I ran those last two without changing anything (there was no option), configuration was - defaults and the sources shows nothing
then NanoPlot with no good results (command not found) then I tried with conda install -c bioconda/label/cf201901 nanoplot but also fails solving the environments
conda install -c biconda nanoplot
It's bioconda. not biconda.
Try this:
conda create -n nanoplot nanoplot
conda activate nanoplot
NanoPlot -h
Hi, I'm still having the problem when I run the NanoPlot -h command everything looks fine, but then, when I run the nanoplot analysis I'm still having the argument require error than I mentioned before.
I can't help you if you don't share the command you tried.
Hi I am getting the same error message, which is weird because I used the same code I used a few days ago:
source /usr/local/packages/python/3.9.7-anaconda/etc/profile.d/conda.sh
conda activate nanoplot-env
fastq_dir="/work/kvigil/ONR020124_oyster/concatenate/concatenate"

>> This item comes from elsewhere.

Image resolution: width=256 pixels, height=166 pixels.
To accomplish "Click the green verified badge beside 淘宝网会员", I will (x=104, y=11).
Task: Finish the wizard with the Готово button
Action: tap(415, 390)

output_dir="${fastq_dir}/nanoplot_results"
mkdir -p "$output_dir"
for fastq_file in "${fastq_dir}"/*.fastq.gz; do
if [[ -f "$fastq_file" ]]; then
# Run Nanoplot on the current FASTQ file
NanoPlot -t 48 -o "${output_dir}/$(basename ${fastq_file%.fastq.gz})" "$fastq_file"
fi
done
error message from log file: usage: NanoPlot [-h] [-v] [-t THREADS] [--verbose] [--store] [--raw] [--huge] [-o OUTDIR] [-p PREFIX] [--tsv_stats] [--maxlength N] [--minlength N] [--drop_outliers] [--downsample N] [--loglength] [--percentqual] [--alength] [--minqual N] [--runtime_until N] [--readtype {1D,2D,1D2}] [--barcoded] [--no_supplementary] [-c COLOR] [-cm COLORMAP] [-f {eps,jpeg,jpg,pdf,pgf,png,ps,raw,rgba,svg,svgz,tif,tiff}] [--plots [{kde,hex,dot,pauvre} [{kde,hex,dot,pauvre} ...]]] [--listcolors] [--listcolormaps] [--no-N50] [--N50] [--title TITLE] [--font_scale FONT_SCALE] [--dpi DPI] [--hide_stats] (--fastq file [file ...] | --fasta file [file ...] | --fastq_rich file [file ...] | --fastq_minimal file [file ...] | --summary file [file ...] | --bam file [file ...] | --ubam file [file ...] | --cram file [file ...] | --pickle pickle | --feather file [file ...]) NanoPlot: error: one of the arguments --fastq --fasta --fastq_rich --fastq_minimal --summary --bam --ubam --cram --pickle --feather is required
NanoPlot: error: one of the arguments --fastq --fasta --fastq_rich --fastq_minimal --summary --bam --ubam --cram --pickle --feather is required
Hi I can not use nanoplot to run my sequences QC. After installed with conda, I received this massage NanoPlot: error: one of the arguments --fastq --fasta --fastq_rich --fastq_minimal --summary --bam --ubam --cram --pickle --feather is required I updated using: pip install NanoPlot –upgrade and got this; Successfully uninstalled NanoPlot-1.32.1 Successfully installed NanoPlot-1.40.0 Python-Deprecated-1.1.0 kaleido-0.2.1 but I got the same deal then I tried conda update nanoplot
when I run my QC I received the next message: nanoplot: command not found
Thanks for any help you can give me, I'm a newbie at this.